The backlash surrounding #MeToo is fueled by two principal motivations: (1) the fear that “innocent men” will be ruined by such false accusations and (2) even the smallest slight can now be labelled sexual harassment. Neither ground for backlash is based in fact. Here is why.

First, false reporting of sexual assault has historically stayed within 2% and 10%. So as long as the false reporting stays under that, in the court of public opinion, then we still have not reached a true picture of what is happening in back rooms and locked offices. Second, while “innocent men” may be falsely accused, the only way to truly take a look at those accusations is by them becoming public. While detractors are concerned that public accusations are a deprivation of due process, the truth is that the events of the past few months are due process. The old process, whereby women followed the proper “chain of reporting” and were routinely ignored and punished for speaking up was and continues to be part of a broken system. Women need to continue coming forward because only then will they be able to shine a light on the events they are reporting. It is a fundamental concept that due process requires public disclosure. Any other position enables bad behavior and deprives victims of the opportunity to be heard. While #MeToo may make men uncomfortable and fearful, somehow adopting the position that #MeToo has gone too far would—again, for the millionth time—put men’s “comfort” above women’s safety. The #MeToo movement makes women safer, overall. The fact it may make some men uncomfortable in the process is a perfectly reasonable price to pay. Our safety matters. And it should matter more than men’s feelings about the matter.

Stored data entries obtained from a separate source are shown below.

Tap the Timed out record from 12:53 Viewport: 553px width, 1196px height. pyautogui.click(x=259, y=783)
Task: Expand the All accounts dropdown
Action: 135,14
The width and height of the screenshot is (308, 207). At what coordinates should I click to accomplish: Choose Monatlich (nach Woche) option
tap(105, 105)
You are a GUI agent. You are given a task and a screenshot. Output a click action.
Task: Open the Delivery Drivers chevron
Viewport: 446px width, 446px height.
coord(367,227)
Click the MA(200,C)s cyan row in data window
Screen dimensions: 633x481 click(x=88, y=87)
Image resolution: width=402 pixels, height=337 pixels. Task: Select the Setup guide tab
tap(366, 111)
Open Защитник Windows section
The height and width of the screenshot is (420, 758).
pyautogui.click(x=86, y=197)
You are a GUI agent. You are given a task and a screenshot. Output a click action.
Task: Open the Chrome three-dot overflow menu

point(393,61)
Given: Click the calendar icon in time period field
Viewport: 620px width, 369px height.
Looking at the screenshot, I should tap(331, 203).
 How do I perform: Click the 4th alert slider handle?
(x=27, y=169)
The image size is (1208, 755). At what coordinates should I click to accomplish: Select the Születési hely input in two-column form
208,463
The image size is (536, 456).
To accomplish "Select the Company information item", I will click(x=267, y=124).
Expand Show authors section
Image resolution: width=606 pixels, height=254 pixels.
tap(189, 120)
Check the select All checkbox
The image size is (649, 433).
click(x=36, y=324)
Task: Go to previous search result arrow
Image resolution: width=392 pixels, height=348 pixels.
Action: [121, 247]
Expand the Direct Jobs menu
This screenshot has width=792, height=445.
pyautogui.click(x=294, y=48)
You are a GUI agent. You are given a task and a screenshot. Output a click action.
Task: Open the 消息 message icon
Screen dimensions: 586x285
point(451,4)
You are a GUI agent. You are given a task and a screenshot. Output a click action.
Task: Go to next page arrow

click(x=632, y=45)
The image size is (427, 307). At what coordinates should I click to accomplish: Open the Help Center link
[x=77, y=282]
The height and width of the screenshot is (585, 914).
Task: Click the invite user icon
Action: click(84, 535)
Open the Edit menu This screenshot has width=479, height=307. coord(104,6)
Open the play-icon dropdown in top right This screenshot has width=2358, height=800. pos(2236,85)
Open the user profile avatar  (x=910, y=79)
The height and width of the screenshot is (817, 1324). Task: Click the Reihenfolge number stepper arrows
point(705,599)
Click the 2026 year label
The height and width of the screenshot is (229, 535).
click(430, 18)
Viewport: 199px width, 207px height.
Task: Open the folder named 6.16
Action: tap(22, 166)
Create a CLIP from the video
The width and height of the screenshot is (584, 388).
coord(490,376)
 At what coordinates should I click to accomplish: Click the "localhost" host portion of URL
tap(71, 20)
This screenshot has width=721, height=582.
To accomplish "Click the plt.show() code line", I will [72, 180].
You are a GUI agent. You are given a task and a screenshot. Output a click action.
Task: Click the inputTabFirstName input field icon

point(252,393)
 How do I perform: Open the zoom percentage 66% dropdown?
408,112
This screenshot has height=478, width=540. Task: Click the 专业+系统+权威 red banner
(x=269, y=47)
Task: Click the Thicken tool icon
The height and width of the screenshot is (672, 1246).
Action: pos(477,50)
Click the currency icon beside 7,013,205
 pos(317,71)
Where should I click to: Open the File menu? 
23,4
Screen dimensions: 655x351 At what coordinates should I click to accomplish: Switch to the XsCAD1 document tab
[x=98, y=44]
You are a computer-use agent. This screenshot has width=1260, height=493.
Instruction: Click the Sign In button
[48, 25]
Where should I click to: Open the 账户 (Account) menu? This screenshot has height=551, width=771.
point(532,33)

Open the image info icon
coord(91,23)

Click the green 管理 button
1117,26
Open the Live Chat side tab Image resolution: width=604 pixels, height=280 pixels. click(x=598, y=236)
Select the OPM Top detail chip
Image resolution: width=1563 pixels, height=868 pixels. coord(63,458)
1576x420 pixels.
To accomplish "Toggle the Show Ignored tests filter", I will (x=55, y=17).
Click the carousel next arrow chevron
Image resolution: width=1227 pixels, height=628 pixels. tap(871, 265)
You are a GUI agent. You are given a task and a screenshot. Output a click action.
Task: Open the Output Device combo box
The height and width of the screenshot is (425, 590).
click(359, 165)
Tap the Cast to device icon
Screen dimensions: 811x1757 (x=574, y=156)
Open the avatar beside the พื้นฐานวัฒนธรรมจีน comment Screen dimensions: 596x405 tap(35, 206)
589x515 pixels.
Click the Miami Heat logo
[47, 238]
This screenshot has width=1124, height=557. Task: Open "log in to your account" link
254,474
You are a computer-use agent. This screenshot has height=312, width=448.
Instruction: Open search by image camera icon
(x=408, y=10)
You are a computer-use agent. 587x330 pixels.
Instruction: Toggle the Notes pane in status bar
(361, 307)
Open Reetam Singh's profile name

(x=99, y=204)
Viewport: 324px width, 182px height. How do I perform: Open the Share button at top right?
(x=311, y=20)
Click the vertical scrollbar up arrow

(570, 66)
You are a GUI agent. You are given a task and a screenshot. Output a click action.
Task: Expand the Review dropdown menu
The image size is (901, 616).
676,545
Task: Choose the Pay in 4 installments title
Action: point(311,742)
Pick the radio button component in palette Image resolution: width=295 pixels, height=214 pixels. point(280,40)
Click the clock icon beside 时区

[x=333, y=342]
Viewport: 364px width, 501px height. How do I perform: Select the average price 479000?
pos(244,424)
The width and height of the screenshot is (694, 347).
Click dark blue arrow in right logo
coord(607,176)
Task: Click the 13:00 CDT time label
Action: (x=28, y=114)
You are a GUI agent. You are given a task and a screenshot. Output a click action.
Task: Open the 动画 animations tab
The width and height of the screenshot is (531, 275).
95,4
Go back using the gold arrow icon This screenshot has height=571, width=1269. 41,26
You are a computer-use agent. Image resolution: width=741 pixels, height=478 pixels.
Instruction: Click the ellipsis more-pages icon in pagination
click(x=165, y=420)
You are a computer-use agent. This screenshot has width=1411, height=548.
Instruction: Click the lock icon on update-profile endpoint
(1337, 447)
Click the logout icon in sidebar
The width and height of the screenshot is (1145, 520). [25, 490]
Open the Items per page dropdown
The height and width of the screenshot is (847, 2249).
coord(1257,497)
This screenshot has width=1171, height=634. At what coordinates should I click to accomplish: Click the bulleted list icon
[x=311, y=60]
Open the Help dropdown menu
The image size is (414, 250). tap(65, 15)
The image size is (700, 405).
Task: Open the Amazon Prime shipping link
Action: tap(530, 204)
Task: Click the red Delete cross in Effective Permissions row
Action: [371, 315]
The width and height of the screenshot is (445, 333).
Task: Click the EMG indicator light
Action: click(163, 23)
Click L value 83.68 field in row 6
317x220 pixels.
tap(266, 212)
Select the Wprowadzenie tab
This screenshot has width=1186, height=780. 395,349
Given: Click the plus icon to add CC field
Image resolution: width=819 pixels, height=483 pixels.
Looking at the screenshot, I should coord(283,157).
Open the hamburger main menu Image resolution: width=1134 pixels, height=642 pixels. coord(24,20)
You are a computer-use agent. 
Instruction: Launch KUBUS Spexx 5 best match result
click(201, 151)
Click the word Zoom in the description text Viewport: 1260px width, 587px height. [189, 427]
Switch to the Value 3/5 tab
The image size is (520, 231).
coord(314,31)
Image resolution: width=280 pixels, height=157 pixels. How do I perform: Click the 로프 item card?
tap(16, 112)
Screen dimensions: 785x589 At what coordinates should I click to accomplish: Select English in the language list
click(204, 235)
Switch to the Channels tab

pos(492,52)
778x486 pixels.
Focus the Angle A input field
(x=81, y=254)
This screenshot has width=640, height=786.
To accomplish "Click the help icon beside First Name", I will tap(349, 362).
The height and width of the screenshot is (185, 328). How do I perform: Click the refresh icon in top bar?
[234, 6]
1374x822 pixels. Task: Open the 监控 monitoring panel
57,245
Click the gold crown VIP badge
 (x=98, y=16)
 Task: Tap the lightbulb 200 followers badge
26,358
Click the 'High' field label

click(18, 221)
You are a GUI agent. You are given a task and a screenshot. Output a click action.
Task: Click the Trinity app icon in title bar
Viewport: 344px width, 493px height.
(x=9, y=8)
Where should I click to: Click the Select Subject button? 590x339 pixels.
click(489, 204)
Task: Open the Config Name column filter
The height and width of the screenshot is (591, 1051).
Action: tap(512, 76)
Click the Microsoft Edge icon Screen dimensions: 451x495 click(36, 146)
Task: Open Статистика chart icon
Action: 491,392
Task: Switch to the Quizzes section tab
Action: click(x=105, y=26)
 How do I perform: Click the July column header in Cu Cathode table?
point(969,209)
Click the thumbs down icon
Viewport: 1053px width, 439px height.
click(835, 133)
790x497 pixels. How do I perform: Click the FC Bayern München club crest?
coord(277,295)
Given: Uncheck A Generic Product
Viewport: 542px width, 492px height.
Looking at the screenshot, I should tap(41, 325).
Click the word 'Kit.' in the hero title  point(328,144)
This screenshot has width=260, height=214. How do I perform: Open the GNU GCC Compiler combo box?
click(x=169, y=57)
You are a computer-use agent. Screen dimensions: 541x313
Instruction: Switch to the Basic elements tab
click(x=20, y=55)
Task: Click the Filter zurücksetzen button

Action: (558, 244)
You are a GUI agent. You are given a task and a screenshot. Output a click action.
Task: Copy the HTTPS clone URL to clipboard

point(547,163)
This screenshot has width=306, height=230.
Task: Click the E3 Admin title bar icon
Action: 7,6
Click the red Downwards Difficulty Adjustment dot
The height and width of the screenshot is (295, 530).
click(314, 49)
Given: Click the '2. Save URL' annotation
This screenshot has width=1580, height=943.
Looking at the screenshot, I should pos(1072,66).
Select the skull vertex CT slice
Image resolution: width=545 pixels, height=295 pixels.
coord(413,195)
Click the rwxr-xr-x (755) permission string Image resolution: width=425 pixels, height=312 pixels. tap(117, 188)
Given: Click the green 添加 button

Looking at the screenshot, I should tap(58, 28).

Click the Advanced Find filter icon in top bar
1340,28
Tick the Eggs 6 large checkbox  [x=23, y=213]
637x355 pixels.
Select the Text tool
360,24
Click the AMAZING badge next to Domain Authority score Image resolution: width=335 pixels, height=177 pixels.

Second, and tied to the first, it is not true that even “frivolous” accusations can be labelled as sexual harassment. For starters, I challenge anyone adopting this line of reasoning to explain what is “frivolous” or “slight.” Most of the time, the examples are anecdotal or extreme. And herein lies one of the important benefits of #MeToo. What is sexual harassment? What is sexual aggression? Are we all speaking the same language? Or has society conditioned certain behavior which men glorify and women abhor? (More on this topic in a future piece). The fact that women can now come forward and explain what happened to them generates a healthy and open conversation about what is aggression and what is not. The Anziz Ansari situation comes to mind. Similarly, accusations of impropriety that do not rise to sexual harassment allow for important conversations about women’s autonomy, sexual expectations, and the grey areas of consent. These too are important, albeit complicated, conversations that we must have as a society.



Until those conversations have become part of the mainstream, the #MeToo movement will continue to have a critical place in gender equity discourse. The movement has not gone “far enough”; what we are witnessing is the messy, uncomfortable, inexact manifestation of due process.